Colombian storyteller Juan Gabriel Vásquez’s most recent novel, Volver la vista atrás (2021), is a glimpse into the little-known world of Latin American Maoism. Through the real life of a real character, filmmaker Sergio Cabrera, born in Medellín in 1950 and director of films such as La estrategia del caracol (1992), Ilona llega con la lluvia (1996), based on the novel by Álvaro Mutis, and Todos se van (2015), an adaptation of the book of the same name by Wendy Guerra, Vásquez reconstructs a bizarre chapter of Maoism in the region. A chapter that should be added to those of guerrillas, organizations and intellectual groups favorable to Chinese communism in Mexico, Peru and other Latin American countries.

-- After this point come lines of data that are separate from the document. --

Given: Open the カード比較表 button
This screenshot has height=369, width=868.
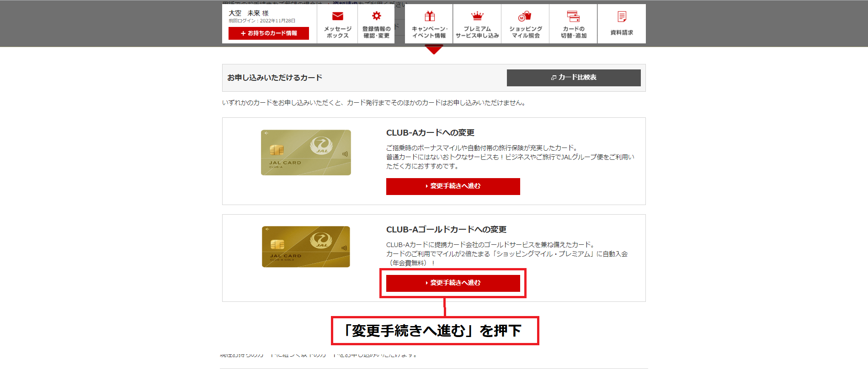Looking at the screenshot, I should click(x=574, y=78).
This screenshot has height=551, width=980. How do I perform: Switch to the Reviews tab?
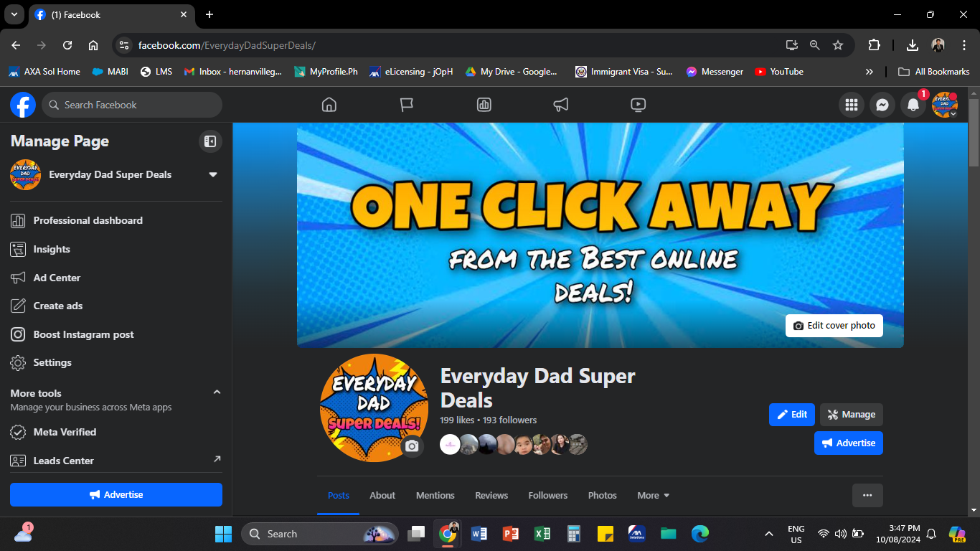tap(491, 495)
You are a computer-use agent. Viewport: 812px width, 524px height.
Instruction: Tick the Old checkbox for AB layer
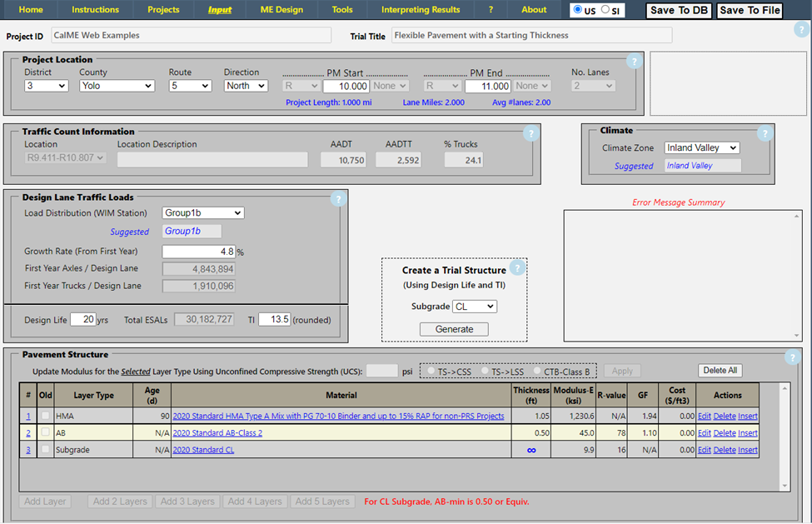coord(45,433)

Vásquez is a novelist who works with real fictions, as exemplarily captured in La forma de las ruinas (2015), the novel we commented here, where he threaded two central assassinations in the history of Colombia, that of Rafael Uribe Uribe in 1914 and that of Jorge Eliécer Gaitán in 1948. Now, without relinquishing his preference for the real story, he shifts his attention to a terrain in which the source is not only the political history of Colombia, but the personal and family memory of Sergio Cabrera. It is a terrain that shares parcels with national history, but which includes private or intimate spaces that escape the narrative of the nation-state.

Cabrera comes from a family of Spanish Republicans who, as in so many cases, took the path of exile after Franco’s triumph. The Cabreras first settled in Santo Domingo, during the first stage of the dictatorship of Rafael Leónidas Trujillo. Around 1940, thousands of Spanish refugees settled there, thanks to the efforts of the Junta de Auxilio a los Republicanos (JARE). Fausto Cabrera, the filmmaker’s father, was one of those young people fleeing from one dictatorship to fall into another. As soon as the Trujillo regime showed its inherent anti-communism, the Cabreras left again, first to Venezuela and then to Colombia.

In Medellín, where the filmmaker was born in 1950, his father became a leading figure in theater and television as an actor and director. He recited poems by Antonio Machado and Miguel Hernández and staged plays by Federico García Lorca and Bertolt Brecht. It was in those years of radicalization of Colombian liberalism, following the assassination of Gaitán, and of resistance to the tropical McCarthyism of Gustavo Rojas Pinilla, that Fausto Cabrera and his wife Luz Elena Cárdenas came into contact with the Chinese experiment.

The couple and their two children, Sergio and Marianella, settled in Beijing, where the parents were hired at the Institute of Foreign Languages. They lived there for several years and the youngsters learned the language, learned about the Cultural Revolution from the inside and were trained in the doctrine of Mao Tse Tung. At the end of the decade, the family returned to Colombia to join the Maoist guerrilla of the People’s Liberation Army (EPL), founded by Pedro Vásquez Rendón, which operated between the Cauca and Sinú rivers. That guerrilla was the armed wing of the Marxist-Leninist Communist Party MaoTse-Tung Thought in Colombia, to which the Cabreras were affiliated.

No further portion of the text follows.